MP Jānis Urbanovičs: The euro will devalue and along with it so will Latvia's debts

As the ruling coalition prepares to approve next year's state budget at the final reading, the opposition is increasingly pointing to the undelivered promise of increasing wages for workers in certain sectors.
05.11.2021. Jānis Lasmanis
 
©Ģirts Ozoliņš/F64

Oppositionists are trying to cut short the coalition's usual excuses that there is only so much money and its self-praise that next year's budget is aimed at growth and public welfare, with calls to abandon various projects and large-scale celebrations, as well as increasing the state budget deficit.

Jānis Urbanovičs, the chairman of the Harmony (Saskaņa) faction of the Saeima, believes that now is the right time to increase the budget deficit in order to fulfill the promises made to doctors and teachers, as the availability of money in the near future is likely to devalue government debts.

You call for the renunciation of the ambitious centenary celebrations of the Constitution in order to direct the funds intended for them to the health care system. In these circumstances, various celebrations can indeed be postponed, but do you also support a reduction in spending to achieve the country's strategic goals, such as a reduction in funding for the campaign to get Latvia elected to the UN Security Council?

What is strategic about that goal? I am skeptical about this babbling. Spending millions to advance the career of some careerist is hardly a strategic goal for the state and society as a whole.

I have no objection to some achiever holding a high position, but I have not heard of it bringing any benefits to the rest of society. Perhaps you can say what benefits Latvian society gains from Valdis Dombrovskis' high position in the European Commission?
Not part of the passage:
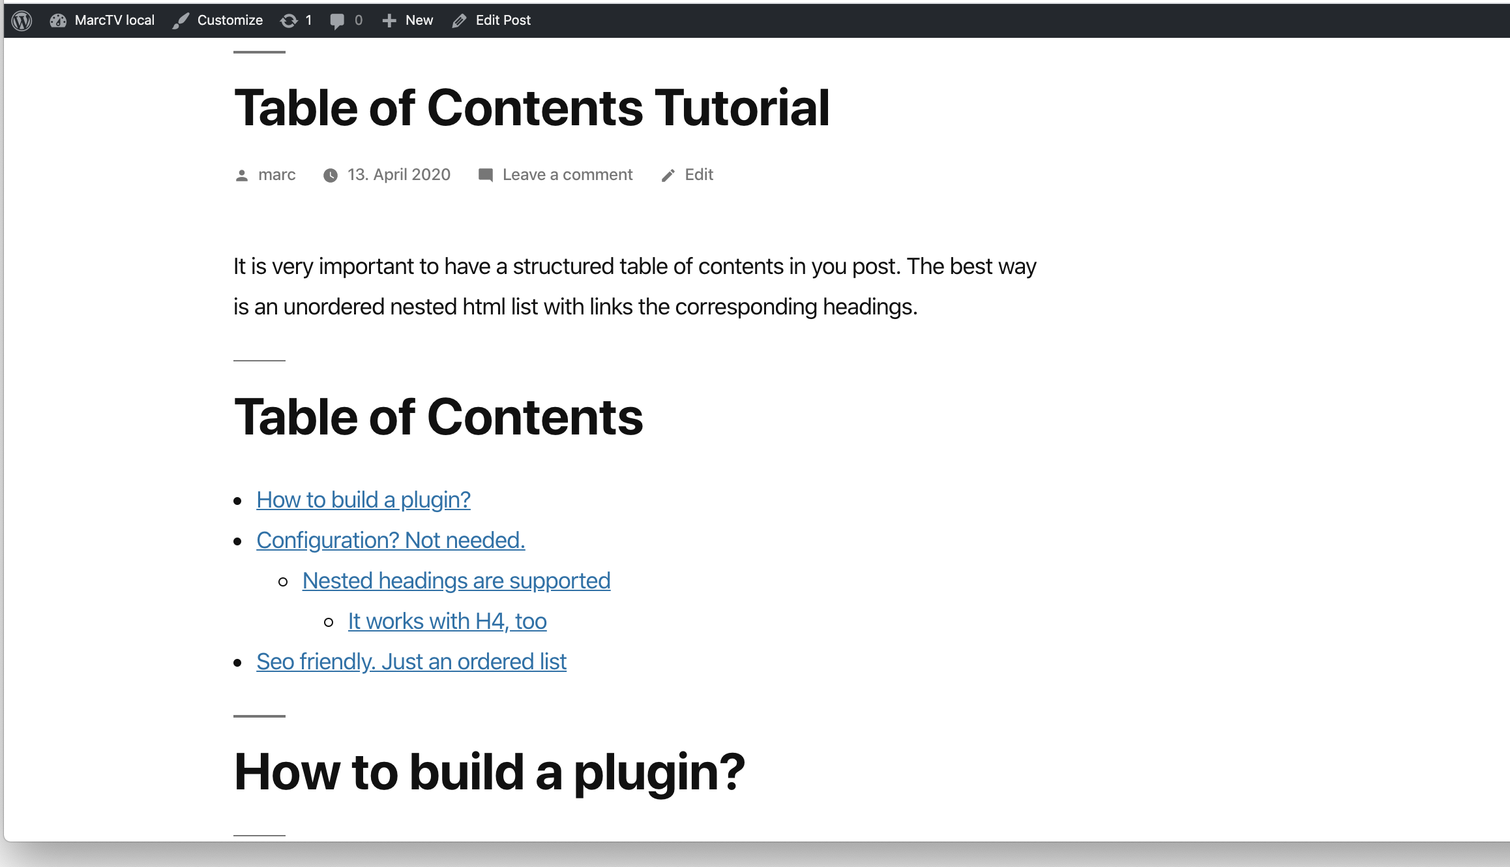This screenshot has height=867, width=1510.
Task: Click the clock icon beside the date
Action: [x=331, y=175]
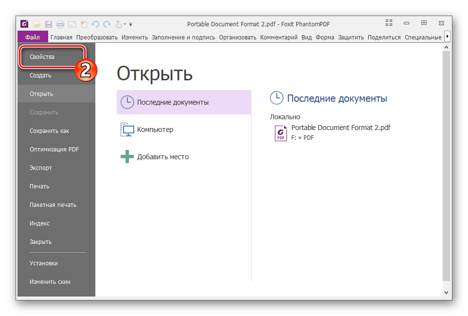Open recent file Portable Document Format 2.pdf

[340, 128]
Yes, he cannot protect Latvia's interests, but why shouldn't the UN be equally loving to all countries, or perhaps particularly loving to those other than those you represent? Won't we take the UN common position?

I am not against celebrations and positions for all kinds of good people, but I am tired of talking about how very important positions - for example, doctors, social workers - lack funding.

While they and others lack money, why are we behaving as is usual in Latgale when relatives from Riga arrive - bring every last morsel of food from the cellar, no matter that you'll only have potato peels to eat afterwards.

It is not a civilized attitude towards ourselves, if we want to be recognized and respected, then we have to take care of what is happening in the country first, otherwise it seems to me that we are being laughed at.

In the context of the budget, a number of proposals have come from the opposition, asking to raise funds for urgent needs, including increases in the salaries of teachers and medical staff, by increasing the already large budget deficit. To what extent do you support such initiatives?

That is what the European Union and the Great Bank of Frankfurt [the European Central Bank] are urging us to do, Latvia's chief banker and Kariņš are also talking that we need to warm the economy.

By the way, I remember how Šlesers was clobbered for similar ideas in the previous fat years. Spending is in fashion in these fat years, so why not compete with other spenders?

The euro will devalue with all this helicopter money, and the debt is therefore also likely to devalue. Therefore, we should not lag behind in spending. Especially if there are urgent needs.

What makes you think that the mistakes of the government would not have been made if the ruling coalition had abandoned the red lines and expanded the composition of the parties forming the government?

The fear that the next minister will dig through your folders and drawers is what deters you from doing misdeeds. On the other hand, if there is absolutely constant political power, it creates a feeling of invulnerability, irresponsibility not only in political circles but also in all others derived from them. Therefore, I think that the risk of a change of power is of great value to every society and democracy.

Such an order, called democracy, exists only where there is no tradition of the invariability of power. In Latvia, power has not changed for 30 years. There is still a nationally conservative government. Some characters have switched rooms, but the house remains the same.

Such a change is just as damaging to the opposition. This is not good for anyone, neither for the position nor for the opposition, and it is bad for society. Therefore, any measures are needed to ensure that there is competition across the country with offers and providers.